### Requirement
Only the lines of the data holding the string "profile" need to be returned.

### Supplied data
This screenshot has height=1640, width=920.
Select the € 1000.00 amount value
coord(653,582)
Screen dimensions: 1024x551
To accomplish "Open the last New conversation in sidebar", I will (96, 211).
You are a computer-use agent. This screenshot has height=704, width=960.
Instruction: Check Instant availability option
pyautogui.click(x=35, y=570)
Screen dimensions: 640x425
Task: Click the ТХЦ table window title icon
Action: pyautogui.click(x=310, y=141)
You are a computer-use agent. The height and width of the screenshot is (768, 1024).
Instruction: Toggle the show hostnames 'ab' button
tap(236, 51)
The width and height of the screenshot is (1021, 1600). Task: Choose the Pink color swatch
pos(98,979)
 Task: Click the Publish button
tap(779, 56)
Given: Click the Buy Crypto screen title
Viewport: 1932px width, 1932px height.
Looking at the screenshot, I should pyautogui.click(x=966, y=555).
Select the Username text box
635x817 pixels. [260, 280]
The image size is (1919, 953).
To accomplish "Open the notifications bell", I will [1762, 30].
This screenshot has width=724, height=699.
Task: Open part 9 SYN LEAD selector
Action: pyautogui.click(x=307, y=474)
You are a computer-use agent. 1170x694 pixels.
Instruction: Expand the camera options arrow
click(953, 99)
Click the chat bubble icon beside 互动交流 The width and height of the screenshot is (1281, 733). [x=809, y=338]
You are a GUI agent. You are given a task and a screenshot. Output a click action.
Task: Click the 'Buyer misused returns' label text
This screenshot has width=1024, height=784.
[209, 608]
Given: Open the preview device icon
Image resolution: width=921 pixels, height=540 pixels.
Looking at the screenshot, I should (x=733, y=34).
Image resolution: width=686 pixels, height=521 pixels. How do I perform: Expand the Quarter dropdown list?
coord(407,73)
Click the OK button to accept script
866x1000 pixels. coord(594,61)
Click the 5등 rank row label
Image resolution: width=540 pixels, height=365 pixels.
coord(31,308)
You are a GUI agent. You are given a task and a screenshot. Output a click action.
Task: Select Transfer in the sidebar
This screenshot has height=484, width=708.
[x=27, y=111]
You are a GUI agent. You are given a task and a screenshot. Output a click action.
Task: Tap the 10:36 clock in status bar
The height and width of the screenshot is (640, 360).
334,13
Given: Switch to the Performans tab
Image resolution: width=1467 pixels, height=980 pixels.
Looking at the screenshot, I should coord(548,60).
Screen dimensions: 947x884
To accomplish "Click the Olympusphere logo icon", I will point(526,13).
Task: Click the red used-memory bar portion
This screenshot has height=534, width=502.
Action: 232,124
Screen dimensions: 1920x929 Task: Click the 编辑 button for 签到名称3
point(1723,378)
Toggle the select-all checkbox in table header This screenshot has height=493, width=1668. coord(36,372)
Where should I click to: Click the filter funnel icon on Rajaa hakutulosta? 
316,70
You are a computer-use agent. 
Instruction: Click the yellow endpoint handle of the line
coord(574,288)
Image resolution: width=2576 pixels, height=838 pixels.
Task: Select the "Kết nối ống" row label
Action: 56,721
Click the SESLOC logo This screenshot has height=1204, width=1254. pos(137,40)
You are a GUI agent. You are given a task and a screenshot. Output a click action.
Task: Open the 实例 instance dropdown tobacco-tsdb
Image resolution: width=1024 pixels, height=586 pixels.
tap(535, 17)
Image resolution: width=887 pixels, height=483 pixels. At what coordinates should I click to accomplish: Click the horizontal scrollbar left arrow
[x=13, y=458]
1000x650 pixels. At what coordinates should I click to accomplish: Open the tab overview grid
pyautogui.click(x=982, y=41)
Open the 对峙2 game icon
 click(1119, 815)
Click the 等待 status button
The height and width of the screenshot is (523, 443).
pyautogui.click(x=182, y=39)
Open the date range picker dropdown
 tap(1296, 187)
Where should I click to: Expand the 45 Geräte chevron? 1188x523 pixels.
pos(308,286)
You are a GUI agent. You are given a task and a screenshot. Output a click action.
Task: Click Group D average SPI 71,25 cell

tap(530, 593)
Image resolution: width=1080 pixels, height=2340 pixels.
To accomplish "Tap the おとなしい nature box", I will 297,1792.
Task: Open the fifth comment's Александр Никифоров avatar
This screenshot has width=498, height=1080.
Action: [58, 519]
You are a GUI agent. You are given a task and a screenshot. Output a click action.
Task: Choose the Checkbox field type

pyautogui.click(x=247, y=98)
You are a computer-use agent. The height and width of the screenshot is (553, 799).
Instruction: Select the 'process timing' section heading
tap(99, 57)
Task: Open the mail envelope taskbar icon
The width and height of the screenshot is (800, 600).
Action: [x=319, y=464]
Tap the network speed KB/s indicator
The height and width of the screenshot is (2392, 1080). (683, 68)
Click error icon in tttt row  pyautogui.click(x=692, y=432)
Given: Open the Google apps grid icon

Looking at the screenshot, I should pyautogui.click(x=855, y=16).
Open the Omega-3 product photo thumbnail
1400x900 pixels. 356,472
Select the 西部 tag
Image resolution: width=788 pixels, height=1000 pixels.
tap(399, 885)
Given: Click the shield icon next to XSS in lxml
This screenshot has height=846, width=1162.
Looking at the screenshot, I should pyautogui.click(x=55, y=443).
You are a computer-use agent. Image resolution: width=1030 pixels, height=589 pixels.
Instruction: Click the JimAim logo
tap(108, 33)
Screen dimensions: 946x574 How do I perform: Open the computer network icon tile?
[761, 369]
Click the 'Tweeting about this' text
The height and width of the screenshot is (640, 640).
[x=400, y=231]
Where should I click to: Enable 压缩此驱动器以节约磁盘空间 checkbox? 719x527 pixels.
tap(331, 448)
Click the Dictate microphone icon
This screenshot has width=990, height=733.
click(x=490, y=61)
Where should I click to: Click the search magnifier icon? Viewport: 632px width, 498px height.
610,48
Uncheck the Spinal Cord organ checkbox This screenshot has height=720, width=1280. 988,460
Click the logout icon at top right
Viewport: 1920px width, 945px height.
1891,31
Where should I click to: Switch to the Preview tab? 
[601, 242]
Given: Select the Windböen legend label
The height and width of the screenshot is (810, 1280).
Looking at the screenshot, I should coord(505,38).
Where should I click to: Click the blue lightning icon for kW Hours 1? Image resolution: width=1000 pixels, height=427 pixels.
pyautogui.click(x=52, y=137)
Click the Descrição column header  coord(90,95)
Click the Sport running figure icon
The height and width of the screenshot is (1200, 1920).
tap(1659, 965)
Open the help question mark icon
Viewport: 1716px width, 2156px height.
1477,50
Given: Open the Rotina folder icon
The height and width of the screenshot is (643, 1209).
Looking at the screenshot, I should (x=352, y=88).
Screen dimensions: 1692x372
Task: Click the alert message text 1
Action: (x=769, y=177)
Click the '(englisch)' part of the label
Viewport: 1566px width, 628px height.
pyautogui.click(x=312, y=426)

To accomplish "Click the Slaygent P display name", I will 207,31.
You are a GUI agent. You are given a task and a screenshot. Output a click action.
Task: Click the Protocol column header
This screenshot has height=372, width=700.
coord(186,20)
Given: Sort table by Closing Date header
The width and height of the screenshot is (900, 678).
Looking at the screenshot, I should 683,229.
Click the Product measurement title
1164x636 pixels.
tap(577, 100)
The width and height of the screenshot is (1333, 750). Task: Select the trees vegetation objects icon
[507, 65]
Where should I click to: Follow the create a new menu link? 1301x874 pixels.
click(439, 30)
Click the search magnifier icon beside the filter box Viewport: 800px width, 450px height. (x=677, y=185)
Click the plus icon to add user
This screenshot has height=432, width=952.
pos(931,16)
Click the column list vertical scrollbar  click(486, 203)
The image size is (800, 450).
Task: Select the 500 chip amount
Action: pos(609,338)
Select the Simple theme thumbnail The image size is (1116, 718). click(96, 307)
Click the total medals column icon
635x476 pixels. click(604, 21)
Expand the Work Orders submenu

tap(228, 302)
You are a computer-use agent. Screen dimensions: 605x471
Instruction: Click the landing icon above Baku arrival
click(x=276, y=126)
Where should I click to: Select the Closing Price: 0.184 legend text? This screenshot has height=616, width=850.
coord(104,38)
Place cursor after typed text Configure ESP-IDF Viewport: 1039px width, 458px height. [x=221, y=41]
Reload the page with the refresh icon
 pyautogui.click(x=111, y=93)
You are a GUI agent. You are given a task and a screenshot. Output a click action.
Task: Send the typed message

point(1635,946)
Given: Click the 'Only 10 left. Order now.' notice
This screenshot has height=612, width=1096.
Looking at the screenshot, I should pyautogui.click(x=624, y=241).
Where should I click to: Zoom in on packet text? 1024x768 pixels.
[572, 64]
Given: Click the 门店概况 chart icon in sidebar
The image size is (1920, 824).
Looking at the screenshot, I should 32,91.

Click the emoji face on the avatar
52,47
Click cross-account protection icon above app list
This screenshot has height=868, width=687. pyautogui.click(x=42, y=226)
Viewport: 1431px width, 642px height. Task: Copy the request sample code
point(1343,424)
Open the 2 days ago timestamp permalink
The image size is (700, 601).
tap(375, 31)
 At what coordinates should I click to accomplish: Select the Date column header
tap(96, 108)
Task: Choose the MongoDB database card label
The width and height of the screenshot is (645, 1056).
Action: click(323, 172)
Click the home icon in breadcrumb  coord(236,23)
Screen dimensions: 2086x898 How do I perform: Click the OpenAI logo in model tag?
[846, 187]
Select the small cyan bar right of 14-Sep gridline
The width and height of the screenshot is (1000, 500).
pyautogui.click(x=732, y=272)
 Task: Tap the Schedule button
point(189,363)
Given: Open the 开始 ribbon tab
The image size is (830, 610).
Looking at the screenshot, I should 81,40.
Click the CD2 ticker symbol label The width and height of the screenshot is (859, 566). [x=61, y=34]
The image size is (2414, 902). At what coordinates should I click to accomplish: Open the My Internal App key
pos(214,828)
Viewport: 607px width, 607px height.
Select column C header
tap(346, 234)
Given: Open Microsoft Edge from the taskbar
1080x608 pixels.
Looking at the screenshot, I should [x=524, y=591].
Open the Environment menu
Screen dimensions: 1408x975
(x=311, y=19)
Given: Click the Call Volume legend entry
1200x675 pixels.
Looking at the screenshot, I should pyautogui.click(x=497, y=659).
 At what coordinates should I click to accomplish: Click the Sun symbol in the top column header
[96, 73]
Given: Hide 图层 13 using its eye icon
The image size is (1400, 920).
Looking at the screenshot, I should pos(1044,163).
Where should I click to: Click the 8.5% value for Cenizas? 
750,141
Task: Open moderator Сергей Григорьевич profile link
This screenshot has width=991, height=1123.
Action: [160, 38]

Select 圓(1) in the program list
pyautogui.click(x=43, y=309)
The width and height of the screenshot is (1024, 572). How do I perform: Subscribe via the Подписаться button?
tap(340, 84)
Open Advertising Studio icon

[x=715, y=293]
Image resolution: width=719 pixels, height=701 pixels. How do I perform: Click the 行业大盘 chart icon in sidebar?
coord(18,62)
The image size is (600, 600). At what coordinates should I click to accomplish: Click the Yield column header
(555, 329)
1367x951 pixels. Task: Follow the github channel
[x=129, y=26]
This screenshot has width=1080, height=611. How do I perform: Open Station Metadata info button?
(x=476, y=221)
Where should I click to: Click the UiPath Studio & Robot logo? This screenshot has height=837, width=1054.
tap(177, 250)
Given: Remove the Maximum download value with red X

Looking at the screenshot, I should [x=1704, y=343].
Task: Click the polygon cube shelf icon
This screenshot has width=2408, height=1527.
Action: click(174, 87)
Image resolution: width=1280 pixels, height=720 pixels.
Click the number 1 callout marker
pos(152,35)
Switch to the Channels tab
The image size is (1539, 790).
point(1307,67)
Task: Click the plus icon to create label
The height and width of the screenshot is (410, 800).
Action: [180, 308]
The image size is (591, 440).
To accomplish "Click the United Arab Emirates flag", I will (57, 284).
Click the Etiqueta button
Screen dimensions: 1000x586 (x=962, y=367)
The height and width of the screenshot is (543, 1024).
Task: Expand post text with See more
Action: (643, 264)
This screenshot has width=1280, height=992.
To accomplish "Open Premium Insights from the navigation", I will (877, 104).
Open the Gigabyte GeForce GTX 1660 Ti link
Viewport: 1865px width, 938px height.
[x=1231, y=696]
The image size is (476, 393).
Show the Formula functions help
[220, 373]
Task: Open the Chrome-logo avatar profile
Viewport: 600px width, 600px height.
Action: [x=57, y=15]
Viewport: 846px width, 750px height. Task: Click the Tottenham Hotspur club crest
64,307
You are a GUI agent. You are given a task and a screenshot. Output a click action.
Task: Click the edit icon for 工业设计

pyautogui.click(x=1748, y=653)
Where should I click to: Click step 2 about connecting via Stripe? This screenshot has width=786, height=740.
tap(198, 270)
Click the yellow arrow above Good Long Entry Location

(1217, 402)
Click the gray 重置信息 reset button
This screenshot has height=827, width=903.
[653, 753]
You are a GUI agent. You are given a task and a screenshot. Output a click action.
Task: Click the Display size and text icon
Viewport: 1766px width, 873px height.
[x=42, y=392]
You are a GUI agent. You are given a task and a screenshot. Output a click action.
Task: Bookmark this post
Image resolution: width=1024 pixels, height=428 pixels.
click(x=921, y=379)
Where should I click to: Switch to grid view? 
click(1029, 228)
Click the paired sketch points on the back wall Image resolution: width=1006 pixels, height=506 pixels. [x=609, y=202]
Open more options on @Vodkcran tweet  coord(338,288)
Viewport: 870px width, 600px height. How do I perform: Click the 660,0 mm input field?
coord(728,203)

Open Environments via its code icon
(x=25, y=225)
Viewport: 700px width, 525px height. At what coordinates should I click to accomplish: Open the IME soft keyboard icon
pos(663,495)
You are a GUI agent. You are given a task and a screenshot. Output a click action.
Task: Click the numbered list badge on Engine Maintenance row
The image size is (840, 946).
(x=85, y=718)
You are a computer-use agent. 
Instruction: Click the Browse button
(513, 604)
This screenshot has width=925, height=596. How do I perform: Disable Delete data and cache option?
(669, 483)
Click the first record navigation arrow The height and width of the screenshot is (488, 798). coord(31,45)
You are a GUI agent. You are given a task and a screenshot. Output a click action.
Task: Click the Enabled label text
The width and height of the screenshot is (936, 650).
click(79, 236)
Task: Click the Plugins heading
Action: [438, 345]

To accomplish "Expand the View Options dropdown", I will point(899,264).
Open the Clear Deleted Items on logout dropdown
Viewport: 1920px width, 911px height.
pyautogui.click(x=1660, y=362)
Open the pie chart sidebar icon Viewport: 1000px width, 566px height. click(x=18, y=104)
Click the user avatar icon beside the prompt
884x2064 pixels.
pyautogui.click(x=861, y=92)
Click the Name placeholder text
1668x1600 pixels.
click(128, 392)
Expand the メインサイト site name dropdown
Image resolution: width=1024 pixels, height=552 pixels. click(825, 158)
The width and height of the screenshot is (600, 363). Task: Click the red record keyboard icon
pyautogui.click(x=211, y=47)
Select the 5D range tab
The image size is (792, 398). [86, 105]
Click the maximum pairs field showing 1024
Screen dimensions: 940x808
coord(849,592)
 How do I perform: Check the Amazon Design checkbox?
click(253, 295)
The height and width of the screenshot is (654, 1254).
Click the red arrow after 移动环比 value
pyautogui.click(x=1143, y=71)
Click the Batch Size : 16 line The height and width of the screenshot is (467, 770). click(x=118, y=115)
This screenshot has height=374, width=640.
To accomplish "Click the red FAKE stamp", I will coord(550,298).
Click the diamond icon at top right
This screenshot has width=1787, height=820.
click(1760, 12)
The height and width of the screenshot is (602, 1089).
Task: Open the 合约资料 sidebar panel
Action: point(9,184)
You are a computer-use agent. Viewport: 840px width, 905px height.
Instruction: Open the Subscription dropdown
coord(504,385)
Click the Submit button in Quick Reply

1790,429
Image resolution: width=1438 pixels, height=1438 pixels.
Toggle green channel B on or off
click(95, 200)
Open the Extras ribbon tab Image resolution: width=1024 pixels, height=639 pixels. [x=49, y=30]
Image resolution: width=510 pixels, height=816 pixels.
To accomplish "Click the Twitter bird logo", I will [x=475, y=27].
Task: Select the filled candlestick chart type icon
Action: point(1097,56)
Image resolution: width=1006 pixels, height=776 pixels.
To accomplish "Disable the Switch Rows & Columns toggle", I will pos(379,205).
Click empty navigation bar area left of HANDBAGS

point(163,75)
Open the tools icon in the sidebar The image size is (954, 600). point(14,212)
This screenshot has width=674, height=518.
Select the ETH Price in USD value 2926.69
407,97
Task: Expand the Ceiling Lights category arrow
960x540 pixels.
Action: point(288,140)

### Result for this exercise
Task: Open moderator Сергей Григорьевич profile link
Task: Open the Chrome-logo avatar profile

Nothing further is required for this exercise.